Kurajoh Masafumi, Koyama Hidenori, Kadoya Manabu, Naka Mariko, Miyoshi Akio, Kanzaki Akinori, Kakutani-Hatayama Miki, Okazaki Hirokazu, Shoji Takuhito, Moriwaki Yuji, Yamamoto Tetsuya, Emoto Masanori, Inaba Masaaki, Namba Mitsuyoshi
Division of Diabetes, Endocrinology and Metabolism, Department of Internal Medicine, Hyogo College of Medicine, 1-1 Mukogawa-cho, Nishinomiya, Hyogo, 663-8501, Japan.
Department of Endocrinology, Metabolism and Molecular Medicine, Osaka City University Graduate School of Medicine, Osaka, Japan.
Cardiovasc Diabetol. 2015 Sep 4;14:117. doi: 10.1186/s12933-015-0280-6.
It has been shown that visceral fat accumulation is associated with autonomic dysfunction, though the precise mechanism remains unclear. A recent basic study found that leptin can directly modulate autonomic function through the dorsomedial hypothalamus in relation to obesity. Here, we investigated the mutual relationships among plasma leptin, visceral fat accumulation, and cardiac autonomic dysfunction in patients with type 2 diabetes.
This cross-sectional study included 100 diabetic patients, and 100 age- and gender-matched non-diabetic patients with cardiovascular risk factors. Plasma leptin and soluble leptin receptor levels, visceral fat area (VFA), and heart rate variability (HRV) were determined in addition to classical cardiovascular risk factors.
In the type 2 diabetic patients, VFA was significantly (p < 0.05) and inversely associated with HRV parameters (SDNN: r = -0.243; SDANN5: r = -0.238), while the plasma level of leptin, but not soluble leptin receptor, was also significantly (p < 0.05) and inversely associated with HRV parameters (SDNN: r = -0.243; SDANN5: r = -0.231). Multiple regression analysis showed that plasma leptin was significantly associated with SDNN and SDANN5 independent of other factors, including age, gender, presence of hypertension and dyslipidemia, duration of diabetes, HbA1c, and eGFR. Furthermore, the relationship of leptin with SDNN and SDANN5 (β = -0.279 and -0.254, respectively) remained significant (p < 0.05) after adjustment for VFA. In patients without diabetes, no significant associations were observed between leptin and any of the HRV parameters.
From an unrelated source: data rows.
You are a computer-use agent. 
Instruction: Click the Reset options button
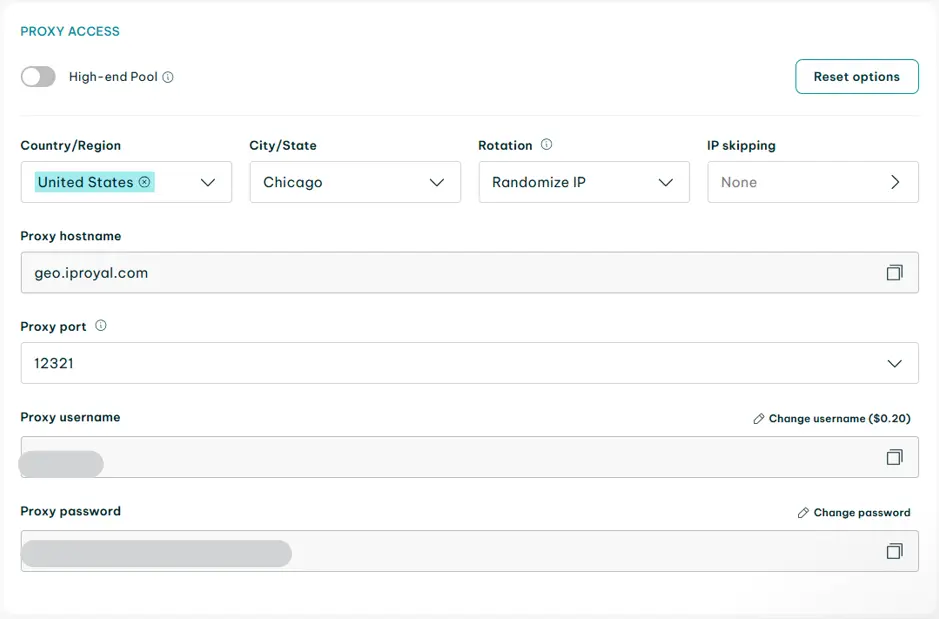click(856, 77)
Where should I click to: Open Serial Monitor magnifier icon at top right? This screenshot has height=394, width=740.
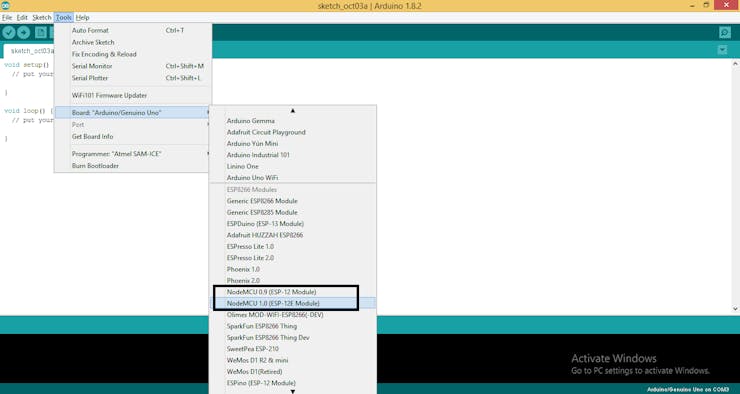[x=725, y=32]
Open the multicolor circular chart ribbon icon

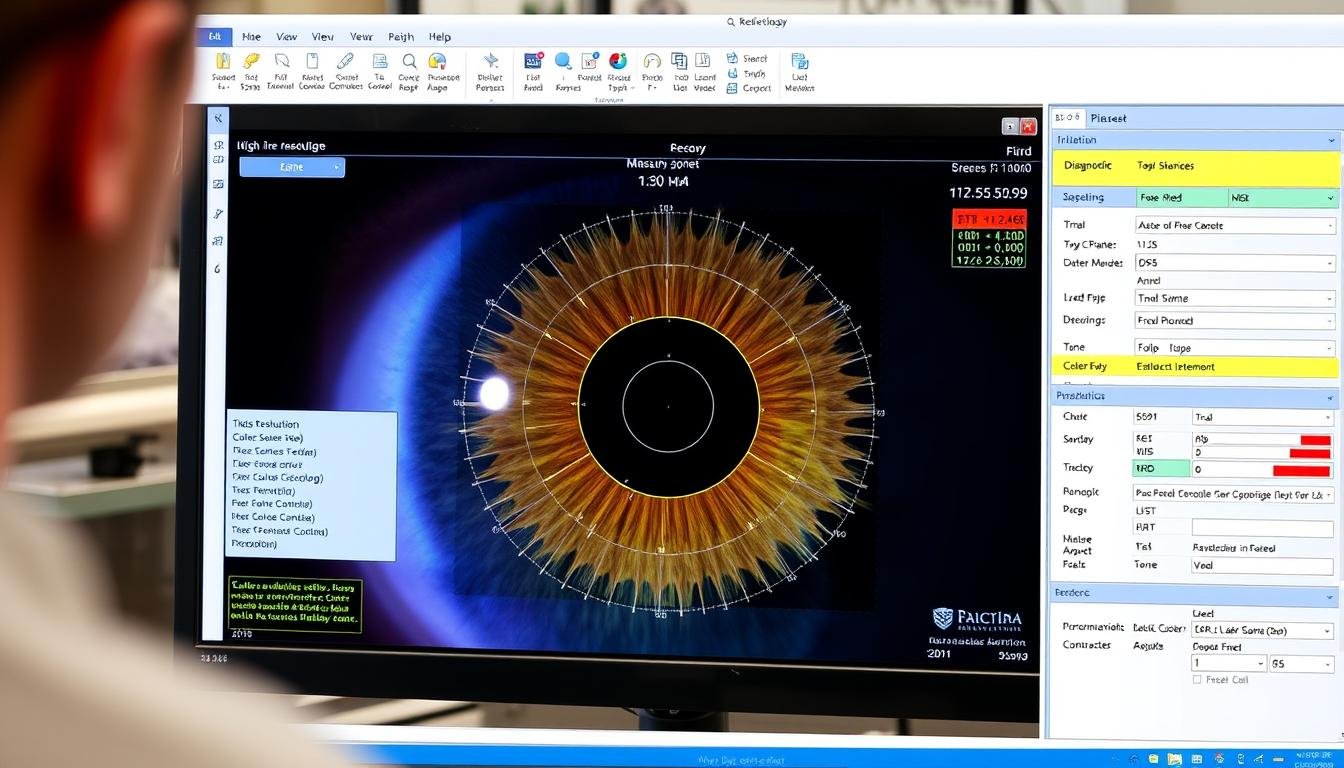tap(618, 62)
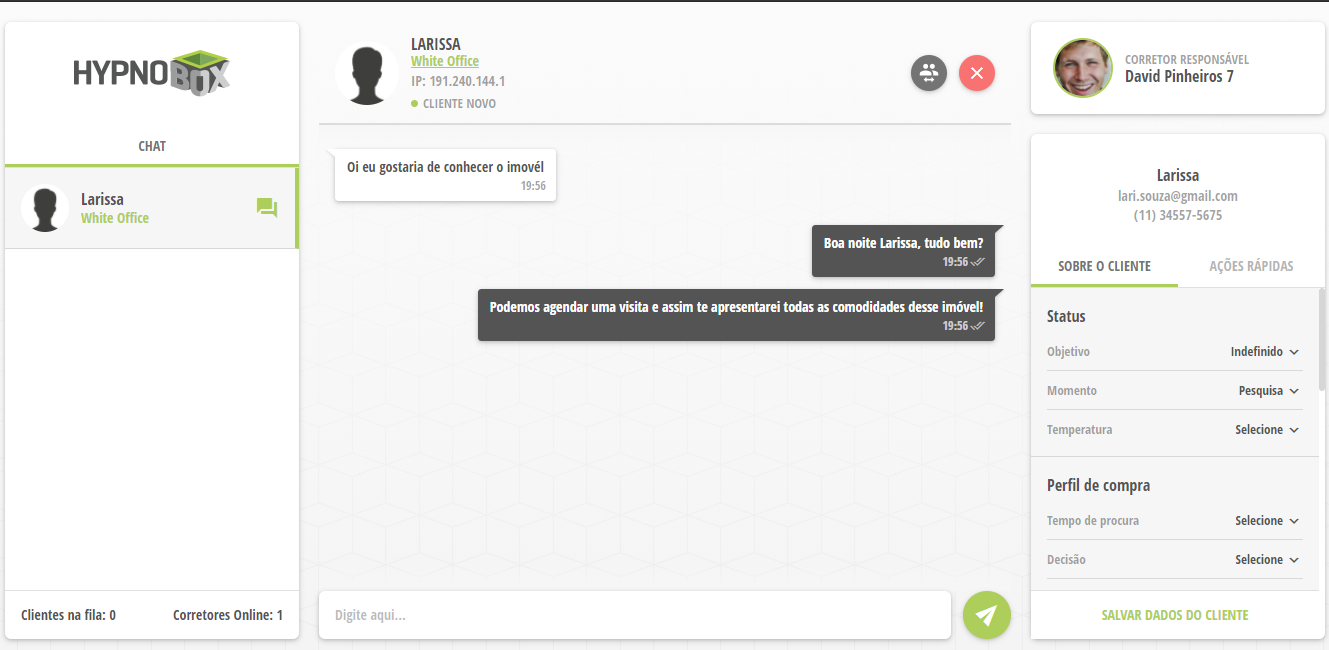
Task: Open the Tempo de procura dropdown
Action: click(1267, 521)
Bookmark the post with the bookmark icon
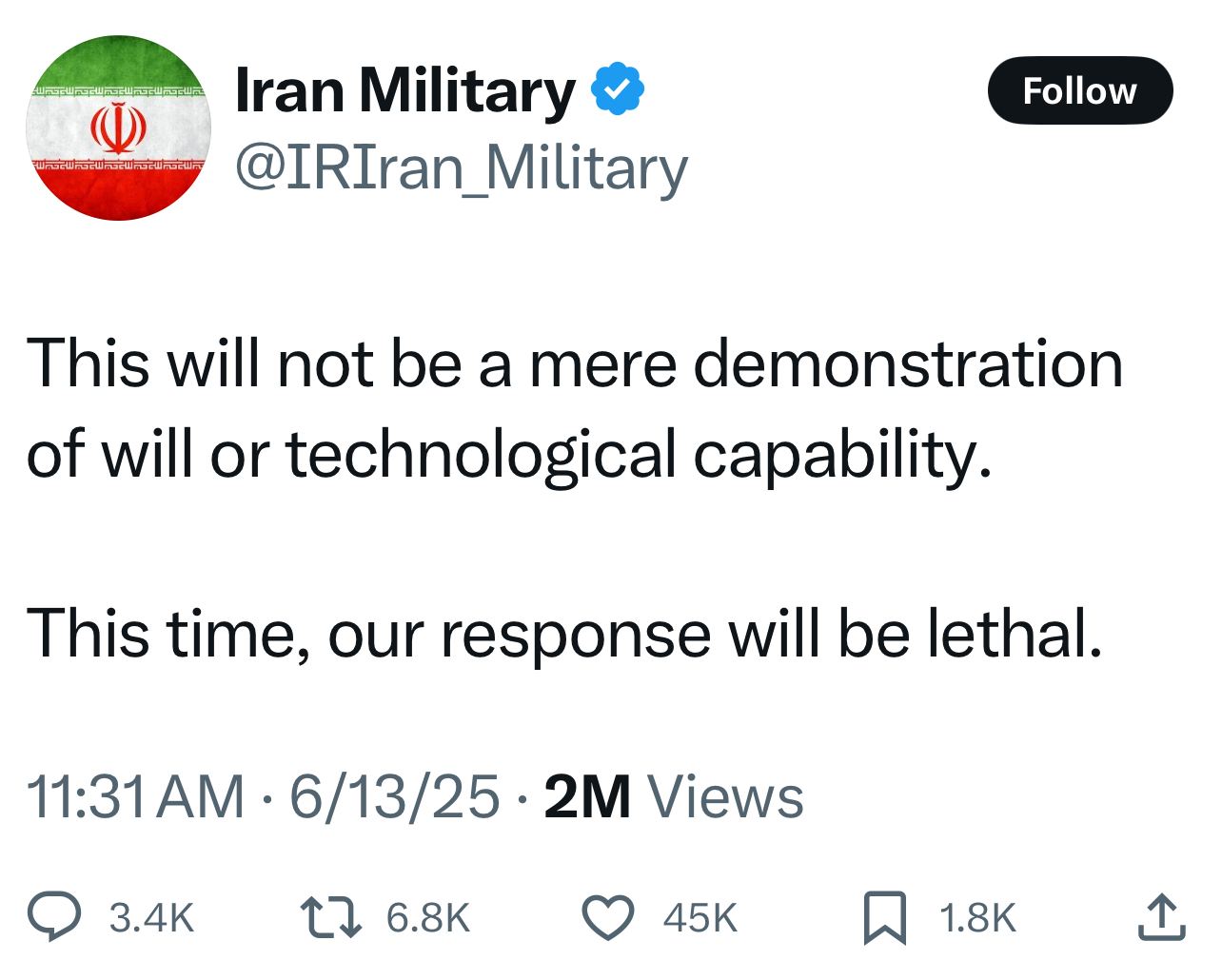 [x=885, y=917]
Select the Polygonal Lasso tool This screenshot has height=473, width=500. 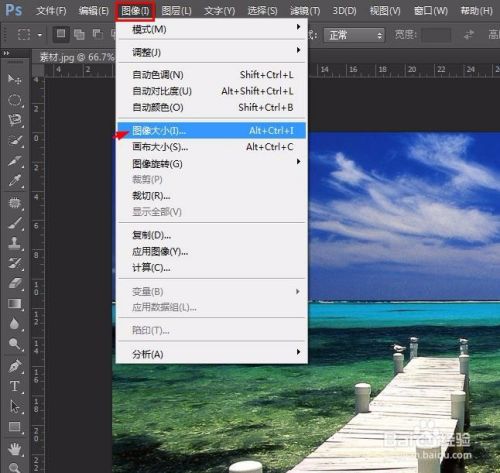(14, 120)

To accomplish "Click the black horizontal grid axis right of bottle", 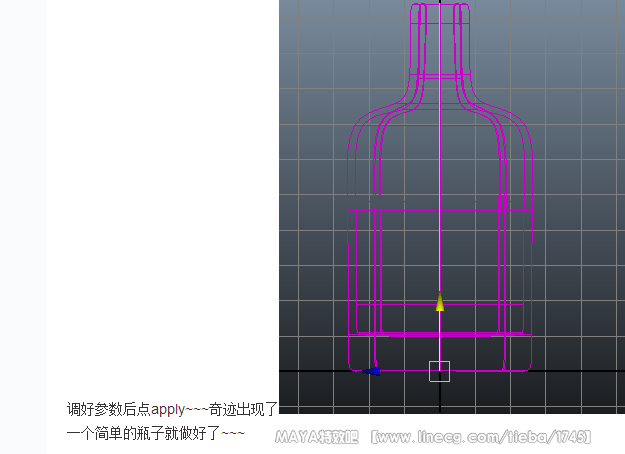I will click(x=580, y=371).
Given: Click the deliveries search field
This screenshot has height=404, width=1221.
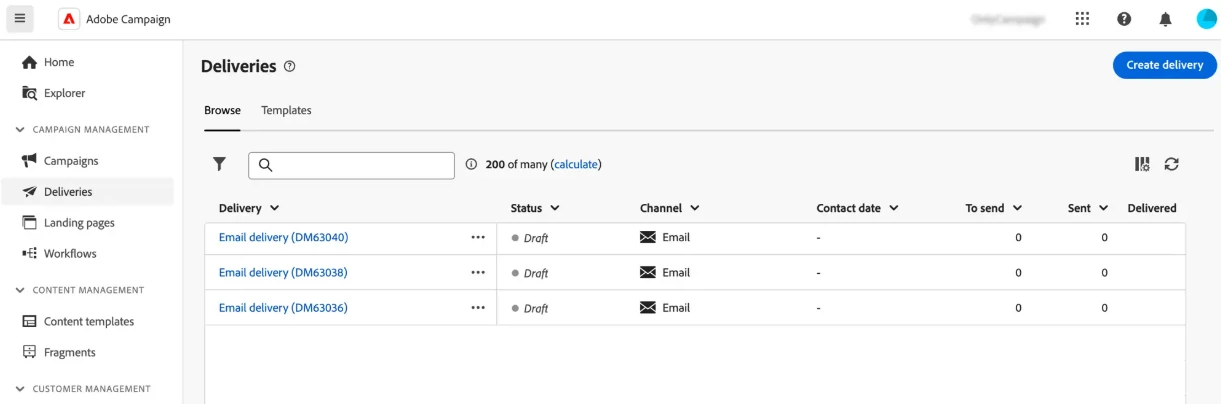Looking at the screenshot, I should point(361,165).
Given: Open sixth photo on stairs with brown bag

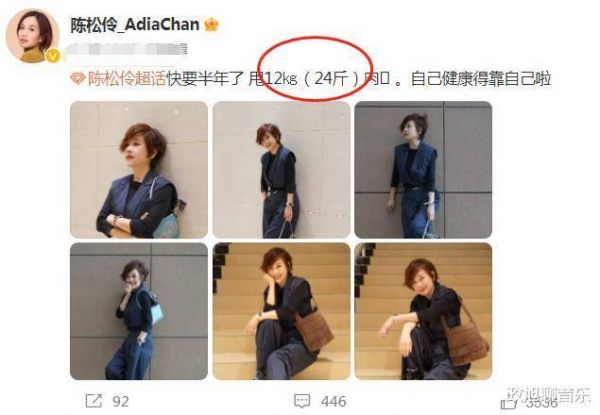Looking at the screenshot, I should [423, 311].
Hyperleptinemia may be involved in cardiac autonomic dysfunction in patients with type 2 diabetes and visceral obesity.
已有研究表明内脏脂肪堆积与自主神经功能障碍有关,但其确切机制仍不清楚。最近一项基础研究发现,瘦素可通过下丘脑背内侧核直接调节与肥胖相关的自主神经功能。在此,我们研究了2型糖尿病患者血浆瘦素、内脏脂肪堆积和心脏自主神经功能障碍之间的相互关系。
这项横断面研究纳入了100例糖尿病患者以及100例年龄和性别匹配、有心血管危险因素的非糖尿病患者。除了经典的心血管危险因素外,还测定了血浆瘦素和可溶性瘦素受体水平、内脏脂肪面积(VFA)以及心率变异性(HRV)。
在2型糖尿病患者中,VFA与HRV参数(SDNN:r = -0.243;SDANN5:r = -0.238)显著负相关(p < 0.05),而血浆瘦素水平而非可溶性瘦素受体水平也与HRV参数显著负相关(p < 0.05)(SDNN:r = -0.243;SDANN5:r = -0.231)。多元回归分析显示,血浆瘦素与SDNN和SDANN5显著相关,独立于其他因素,包括年龄、性别、高血压和血脂异常的存在、糖尿病病程、糖化血红蛋白(HbA1c)和估算肾小球滤过率(eGFR)。此外,在调整VFA后,瘦素与SDNN和SDANN5的关系(β分别为-0.279和-0.254)仍然显著(p < 0.05)。在无糖尿病患者中,未观察到瘦素与任何HRV参数之间存在显著关联。
高瘦素血症可能参与2型糖尿病和内脏肥胖患者的心脏自主神经功能障碍。